TAREFA PROPOSTA A ▸ Com base no texto fornecido, liste todas as coisas que, segundo a lista de diferenças, se faz ou se aprende na escola (as frases iniciadas por "Na escola").
TAREFA PROPOSTA B ▸ Resuma o texto fornecido em duas frases.
==== TEXTO FORNECIDO
O que seriam das férias sem as aulas?

O texto abaixo é de autoria do meu amigo colorado Gianlucca Favarini, que ganhou um concurso de redação do jornal Zero Hora, de Porto Alegre. O texto é muito oportuno para refletir neste período de volta às aulas.

“Durante o ano letivo só existem dois dias maravilhosos: o primeiro e o último. O primeiro pelo reencontro com os amigos (e para dar uma olhada nas novas coleguinhas). E o último porque no dia seguinte começam as férias (se você não ficar de recuperação, lógico). E pensando sobre as vantagens – algumas nem tão vantajosas assim –  fiz uma lista com as diferenças entre estar sentado à beira do mar e sentado em uma sala de aula procurando o valor de X:
Na escola, você aprende a fórmula de Bhaskara. Na praia, você aprende a fórmula para ficar bronzeada (gurias) ou para não ficar queimado (guris). Na escola, você faz provas de marcar. Na praia, quem marca é o biquíni nas gurias (e as bermudas nos guris, mas isso não fica bonito, atraente e sensual). Na escola, você aprende anatomia. Na praia, você observa a anatomia desfilando de fio-dental. Na escola, você aprende que não existe vida por geração espontânea. Na praia, você aprende que se não lavar a louça, a vida vai surgir na sua pia sem explicação. Na escola, você consulta a tabela periódica. Na praia, você consulta a tabela de preços dos picolés. Na escola, você aprende orações subordinadas e coordenadas. Na praia, você aprende a oração para pedir a São Pedro que não chova.
========
==== TRECHO DOS DADOS
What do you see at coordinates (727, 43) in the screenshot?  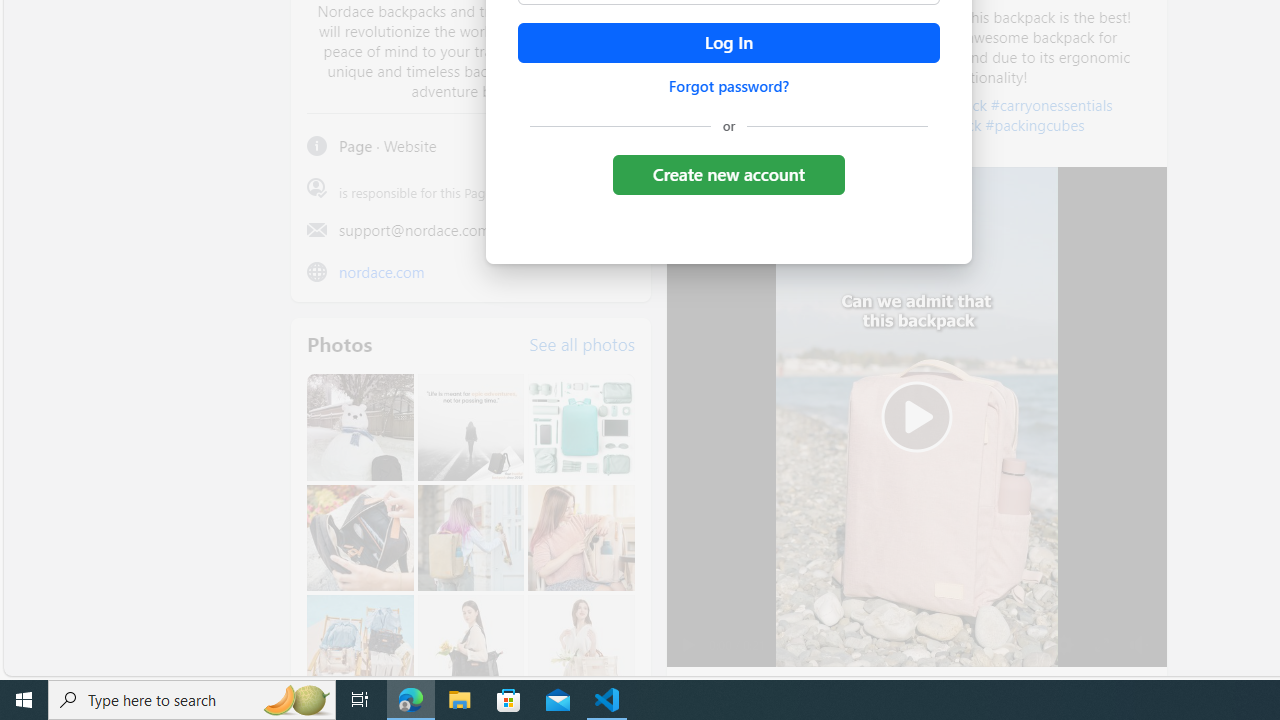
========
RESPOSTA A ▸
- Aprender a fórmula de Bhaskara.
- Fazer provas de marcar.
- Aprender anatomia.
- Aprender que não existe vida por geração espontânea.
- Consultar a tabela periódica.
- Aprender orações subordinadas e coordenadas.

RESPOSTA B ▸ O texto é de Gianlucca Favarini, vencedor de um concurso de redação do jornal Zero Hora, e é apresentado como oportuno para o período de volta às aulas. Nele, o autor afirma que o ano letivo só tem dois dias maravilhosos, o primeiro e o último, e faz uma lista de diferenças entre estar na praia e estar na sala de aula.